Comment 1: There is a lack of comparison between the latest methods and the description of the innovation.
Comment 2: There is a lack of analysis of the affluence of the parameter choice for the result, such as the impact of the number of segmentation layers on reconstruction accuracy.
Comment 3: There are some mistakes in the format of the reference, such as references [17] and [26]。
Author Response
Thank you for your kind review. Please see the attachment.
Author Response File: Author Response.pdf
Reviewer 2 Report
The argument here presented is very interesting and the manuscript appears well structured. I also appreciated future perspective regarding the improvement of this analysis. However, I suggest you to make some additions and adjustments:
- Which sfm software has been used?
- Could be interesting the inclusion of a generic timeline of the entire process
- a discussion chapter could be included with critical opinion on performed analysis.

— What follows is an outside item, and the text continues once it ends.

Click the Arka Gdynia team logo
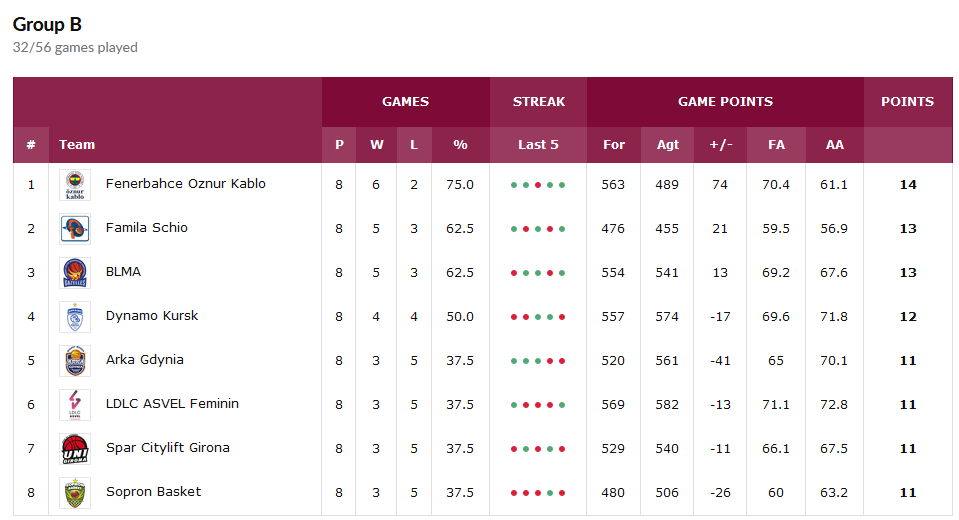Screen dimensions: 959x520 coord(75,361)
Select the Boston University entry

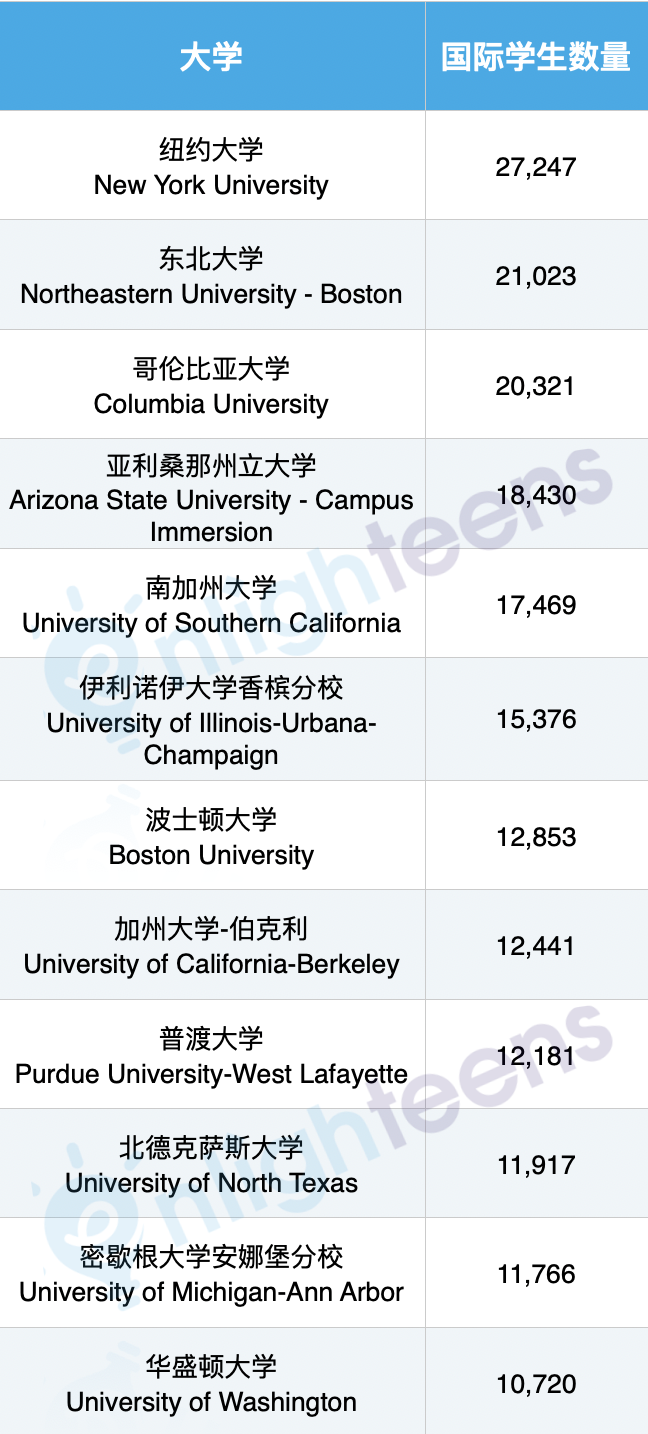212,836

- Can this process be adapted to the detection of other objects?
Thank you.
Author Response
Thank you for your kind review. Please see the attachment.
Author Response File: Author Response.pdf
Reviewer 3 Report
This article uses low-cost aerial images to establish the 3D scene maps and then uses the on-board stereo camera to perceive the environment to achieve vehicle localization. I think the innovation proposed by the author needs to be discussed. Some specific issues are as follows:
Title: it is ambiguous. The aerial images are used to construct the top views by the widely applied SFM and a completion method is used to repair the facades. The point clouds are captured from the on-board stereo camera and matched with the local 3D scene frame by frame. Therefore, the completed city-scale 3D scene is constructed only by using aerial images? How to update the maps?

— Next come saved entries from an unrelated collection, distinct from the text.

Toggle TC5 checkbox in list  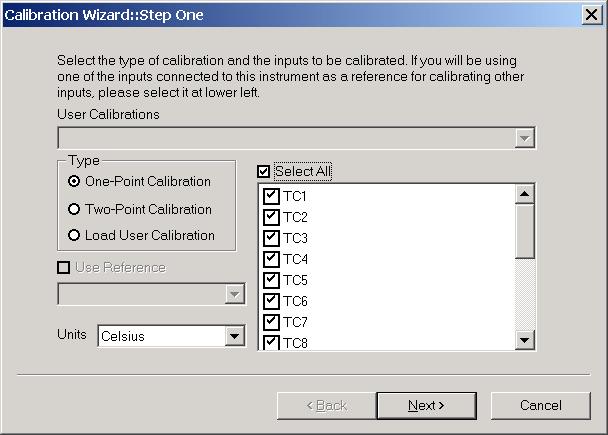tap(271, 280)
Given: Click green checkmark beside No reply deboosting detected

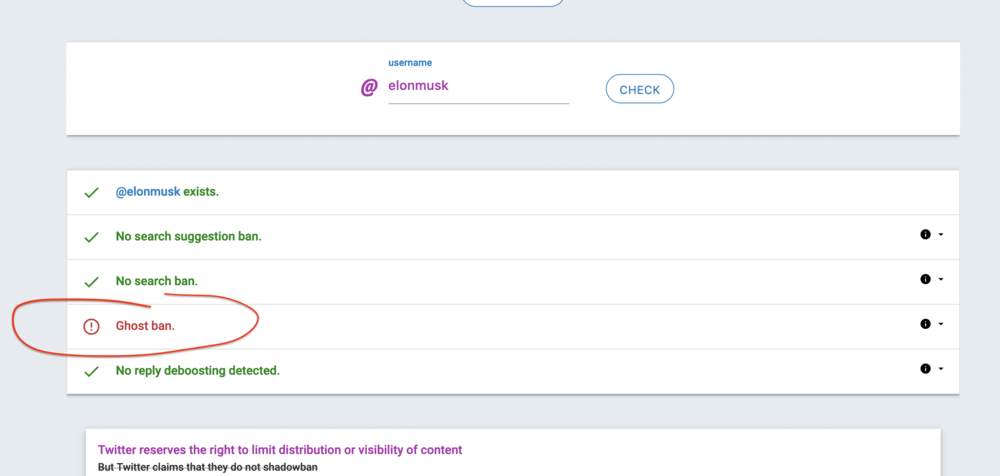Looking at the screenshot, I should (x=91, y=371).
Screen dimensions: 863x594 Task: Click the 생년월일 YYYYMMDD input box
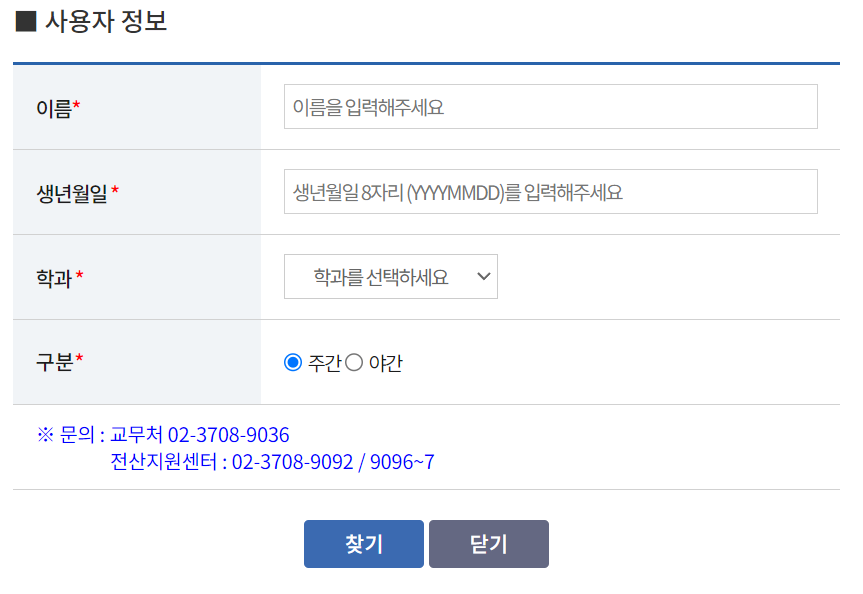[550, 191]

Line 1: The method of this paper covers few about the SLAM? True SLAM hardly relies on high-precision maps?
Line 5: The previous mentioned that the generation of high-precision maps utilized but it is expensive and difficult to commercialize. The reason for using low-precision maps is to optimize the visual positioning of vehicles?How to quantify the accuracy level as well?
Line 11-14: There is no quantified results?
Line 16: The emphasis in the Introduction part should be on the accuracy of the study, but the article mainly points out the price difference with the use of high-precision equipment?
Line 191: Figure 2 it not cited?
Section 4.2: Simple methods with too many descriptions. It can only restore the vertical facade structures?
Section 6.4: NDT is widely used, so it is not need to recount too much? Why the NDT was used but not the others?
Section 4, 5, 6: Insufficient description of how to ensure the accuracy and stability of the algorithm. Just a simple assembly of the existing methods?
Results: too little analysis
Reference 17: Lack of meeting time and location
Author Response
Thank you for your kind review. Please see the attachment.
Author Response File: Author Response.pdf
Round 2
Reviewer 3 Report
I accept this version.